5) Providing Runbooks
Anytime someone new joins your team, especially when they’re on the junior side, it takes a while to onboard them on specific approaches that are a part of your incident response processes. It takes time to explain and train on how to approach even well-understood, common incidents. One of the most basic forms of automation we’ve seen customers take to address this problem is simply start by writing down how they solve these issues in runbooks that can be shared as tried and true ways to handle repeat issues.
Event Orchestration makes it easy to add notes that contain links to runbooks, or resolution instructions for known issues. That way, while triaging the incident and looking at the alert payload, the runbook is easily accessible for reference. Embedding this actionable intelligence during event processing on ingest means that L1 responders can easily solve common, well-understood issues without further escalation to senior engineers.
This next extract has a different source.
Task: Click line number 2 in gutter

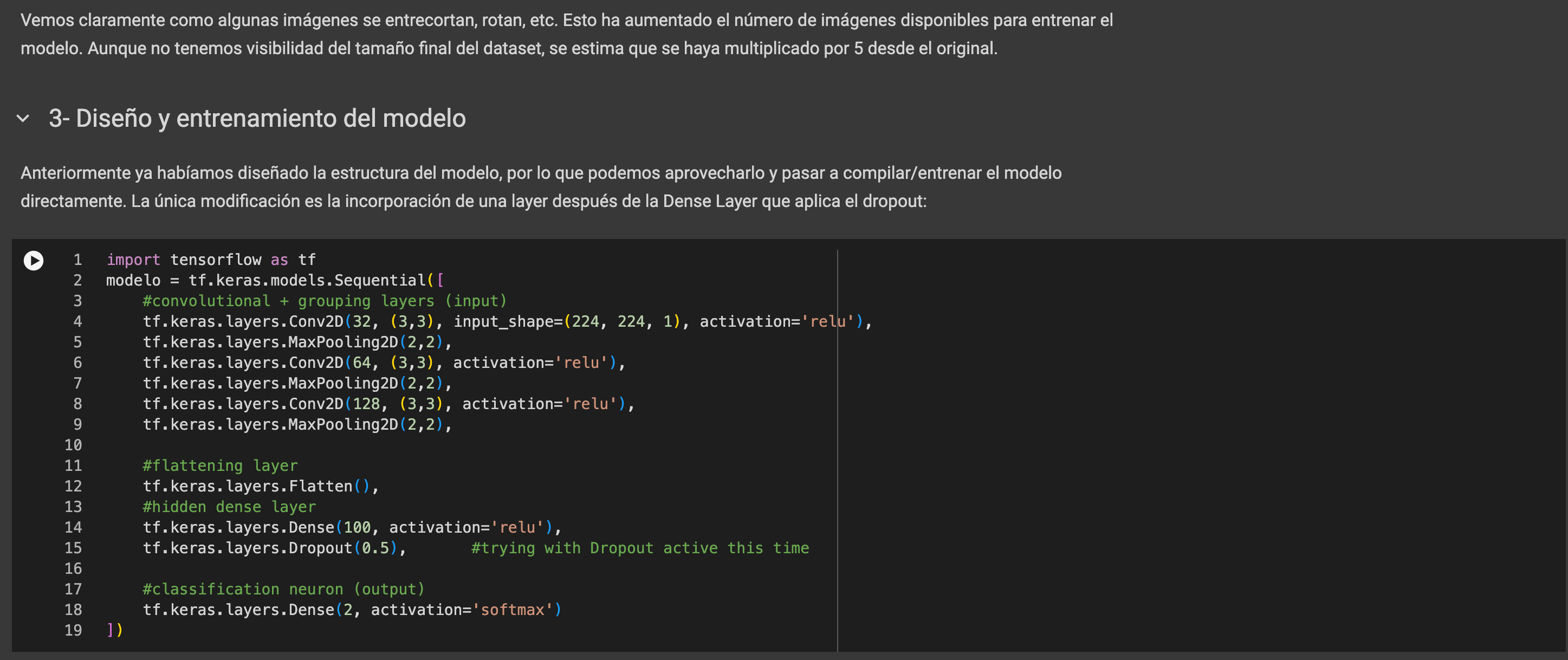Action: (x=77, y=281)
6) Updating Systems of Record
Customers using specific ITSM tools for major and minor incidents will be interested in how to keep their system of record in sync with their PagerDuty incidents.
With Event Orchestration webhooks, users are able to ensure that as incidents are ingested they update connected systems. Specific rules contain webhooks that fire off payloads to these systems which create records with up to date event payload information. We’ve seen this used with Jira, ServiceNow, and homegrown CMDB systems. Learn more about PagerDuty’s integrations with ITSM solutions here.
7) Automated Diagnostics and Remediation
Everyone wants to start automating their operational processes. This is not surprising: there are a LOT of manual steps associated with incidents. However, it can be hard to know where and how to start.
Automated diagnostics are a low-risk, high value way to trim down on MTTR time. Think of all the diagnostics you’d have to run at the beginning of an investigation – now, imagine if those were already run by the time your responder got to the incident?
Event Orchestration makes it simple to integrate automation tools via webhooks. It also has a built-in native integration with PagerDuty Automation Actions, which can trigger automated diagnostics and remediation all in the PagerDuty platform. This helps cut down overall time to resolution since diagnostic results are piped directly into incident details and ready for the responder to review.